→ WHAT YOU WILL DO
Look in the listing below for the line that has "Task: Select empty row number 8 header", then return it and each following line up to and including the one with "The image size is (1823, 871).", exactly and without pictures.

→ PROVIDED RECORDS
====

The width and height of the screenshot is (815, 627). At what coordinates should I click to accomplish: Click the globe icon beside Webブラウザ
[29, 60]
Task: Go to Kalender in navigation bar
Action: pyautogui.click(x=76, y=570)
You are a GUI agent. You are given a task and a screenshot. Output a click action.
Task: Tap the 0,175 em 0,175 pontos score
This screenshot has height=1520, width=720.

====

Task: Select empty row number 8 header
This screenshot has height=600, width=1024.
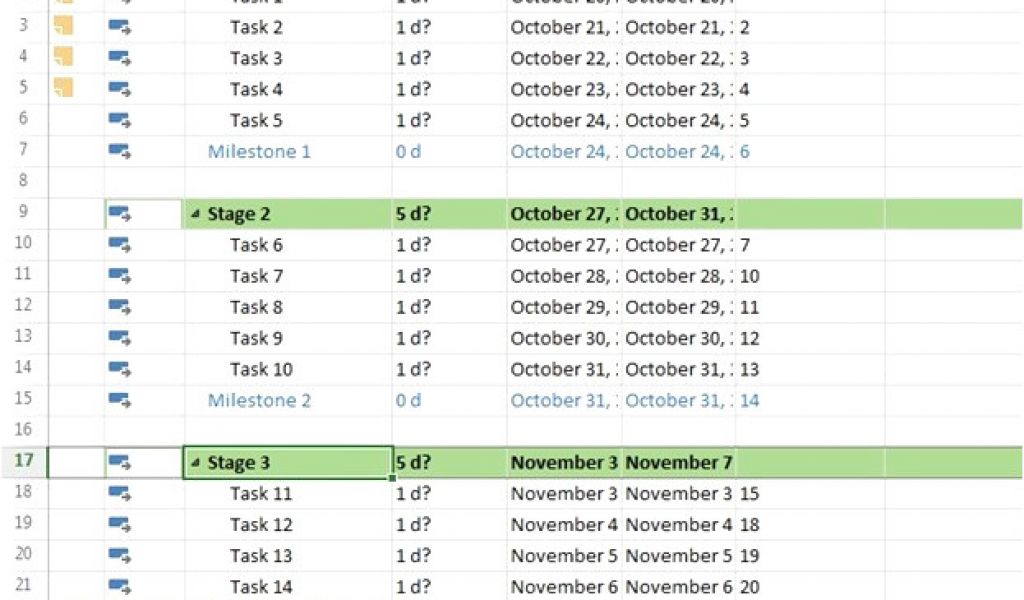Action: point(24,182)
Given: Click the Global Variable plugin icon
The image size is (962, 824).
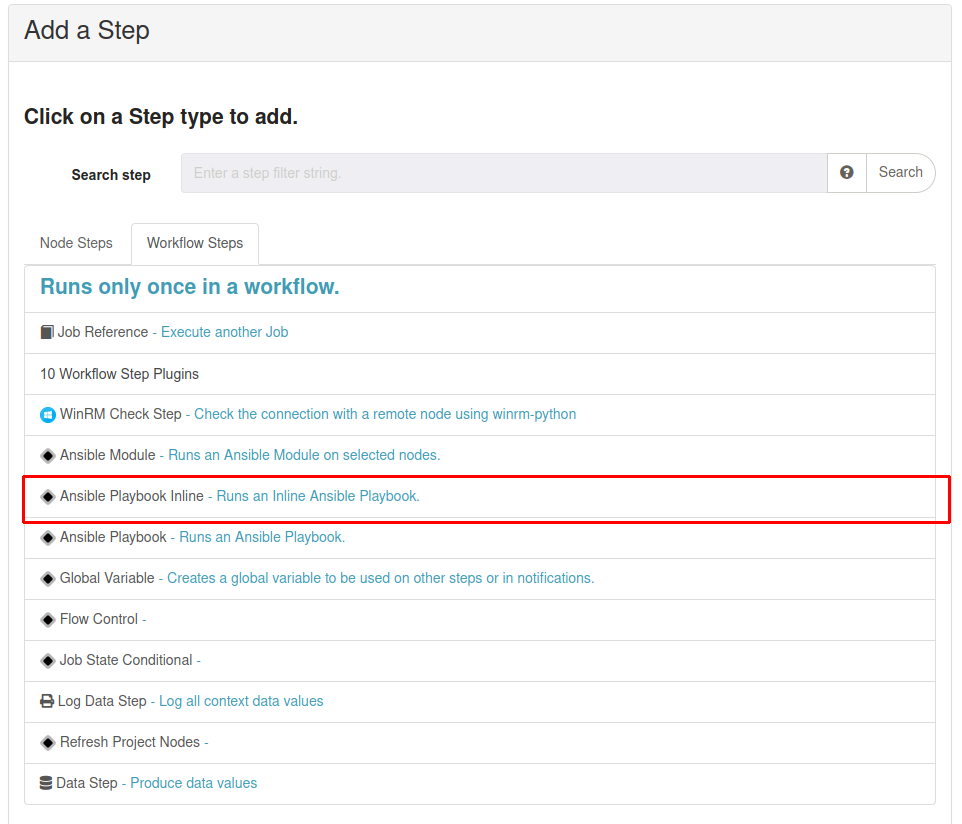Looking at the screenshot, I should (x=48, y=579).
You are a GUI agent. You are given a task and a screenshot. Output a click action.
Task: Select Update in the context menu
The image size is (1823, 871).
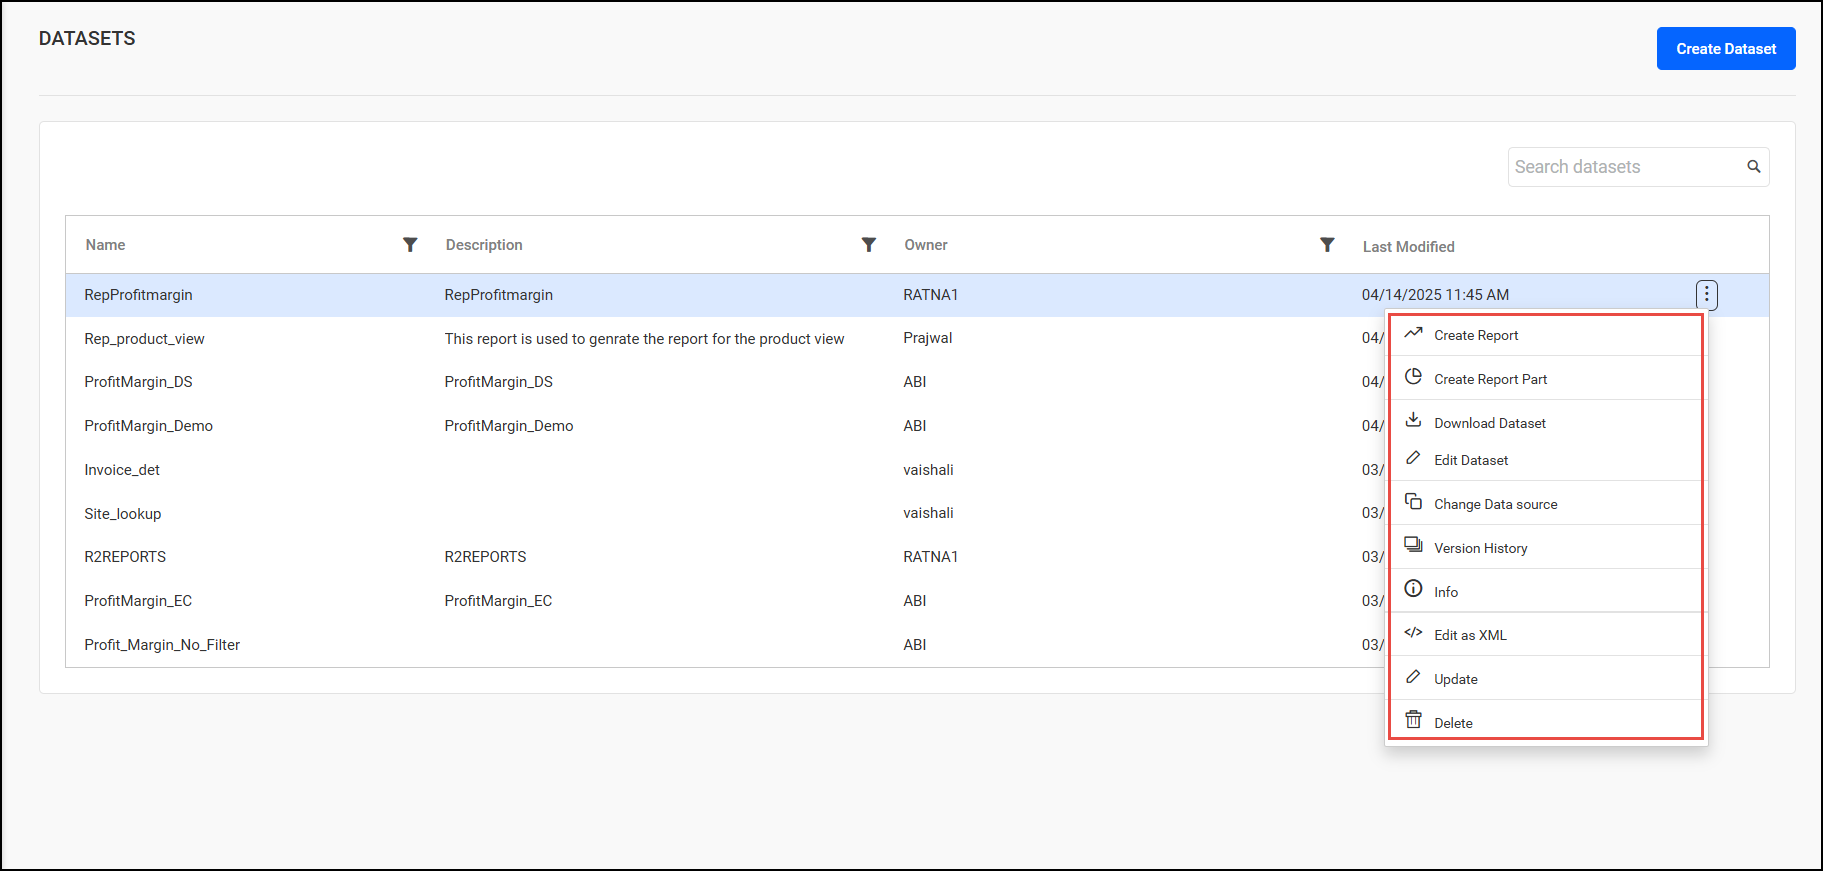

====

→ EXERCISE RESPONSE
Task: Select empty row number 8 header
This screenshot has height=600, width=1024.
Action: point(24,182)
Given: Click the Global Variable plugin icon
The image size is (962, 824).
Looking at the screenshot, I should (x=48, y=579).
You are a GUI agent. You are given a task and a screenshot. Output a click action.
Task: Select Update in the context menu
The image size is (1823, 871).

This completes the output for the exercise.